Chocolate-coloured Labradors might have a certain high street cachet, but they tend to die younger and get sicker than their yellow or black peers.
That’s the surprising finding arising from a study of more than 33,000 Labrador retrievers registered on a UK veterinary database.
The study, led by Paul McGreevy from the University of Sydney in Australia, tracked demographic information for all the Labs registered on the UK branch of a registry called VetCompass in 2013, and then drilled down into disorder and mortality data for a random sample of 2074 of them.
The results showed a consistent pattern: chocolate Labs performed more poorly than yellow or black ones on almost every measure. The brown variety accounts for just over 23% of Britain’s Lab cohort.
Just over 61% of the sampled dogs had at least one disorder recorded on the vet database, the most common of which was a form of ear infection called otitis externa, followed by obesity and degenerative joint disease.
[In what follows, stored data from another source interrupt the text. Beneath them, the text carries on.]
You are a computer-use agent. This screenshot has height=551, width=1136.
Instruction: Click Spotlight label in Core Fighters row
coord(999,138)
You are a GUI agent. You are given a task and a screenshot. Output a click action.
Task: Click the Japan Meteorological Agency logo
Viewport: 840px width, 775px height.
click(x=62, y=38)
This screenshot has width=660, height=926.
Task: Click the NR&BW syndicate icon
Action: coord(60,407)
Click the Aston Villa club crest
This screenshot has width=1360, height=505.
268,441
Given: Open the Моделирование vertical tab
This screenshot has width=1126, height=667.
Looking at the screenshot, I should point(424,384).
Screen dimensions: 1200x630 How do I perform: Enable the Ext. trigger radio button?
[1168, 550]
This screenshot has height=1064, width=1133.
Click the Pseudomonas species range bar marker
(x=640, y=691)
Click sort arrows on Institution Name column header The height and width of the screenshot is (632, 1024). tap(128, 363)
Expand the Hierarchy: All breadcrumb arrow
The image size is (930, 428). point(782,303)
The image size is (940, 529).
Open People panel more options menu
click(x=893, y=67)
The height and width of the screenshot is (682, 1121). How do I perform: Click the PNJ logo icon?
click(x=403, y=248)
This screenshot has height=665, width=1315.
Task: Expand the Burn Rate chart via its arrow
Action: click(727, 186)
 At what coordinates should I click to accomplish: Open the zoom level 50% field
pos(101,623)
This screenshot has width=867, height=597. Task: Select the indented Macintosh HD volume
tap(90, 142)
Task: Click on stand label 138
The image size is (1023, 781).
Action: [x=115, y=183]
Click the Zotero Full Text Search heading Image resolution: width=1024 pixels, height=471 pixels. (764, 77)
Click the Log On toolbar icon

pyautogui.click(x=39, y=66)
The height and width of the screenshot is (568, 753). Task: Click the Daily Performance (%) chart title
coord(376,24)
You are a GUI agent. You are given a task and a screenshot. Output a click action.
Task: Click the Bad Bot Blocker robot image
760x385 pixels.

Getting fat was a colour neural condition – affecting almost 9% of the dogs – but the ear condition was considerably more common in those with chocolate coats. The condition was recorded in 12.8% of black animals, 17% of yellow ones, and 23.4% of brown ones.
Dermatitis was another condition that was colour-coded, being almost four times more prevalent in chocolate Labs.
“Skin and ear disease were significantly more common in chocolate dogs than in black or yellow dogs,” McGreevy and his colleagues write in a paper published in the journal Canine Genetics and Epidemiology.
They key finding, however, related to lifespan. Non-chocolate-coloured Labradors lived for an average of 12.1, while chocolate ones tended to peg out at 10.7 years.
Owners of black and yellow Labs, however, can take heart. According to another paper published in the same journal the average lifespan of their pets is one of the longest in the dog world.
Using data from the UK Kennel Club a team of researchers set out to map the longevity of all dog breeds.
The results found that West Highland Terriers were, overall, the longest lived breed, with an average age at death of 12.7 years. Dobermann Pinschers were the shortest lived, dying at an average age of 7.6 years.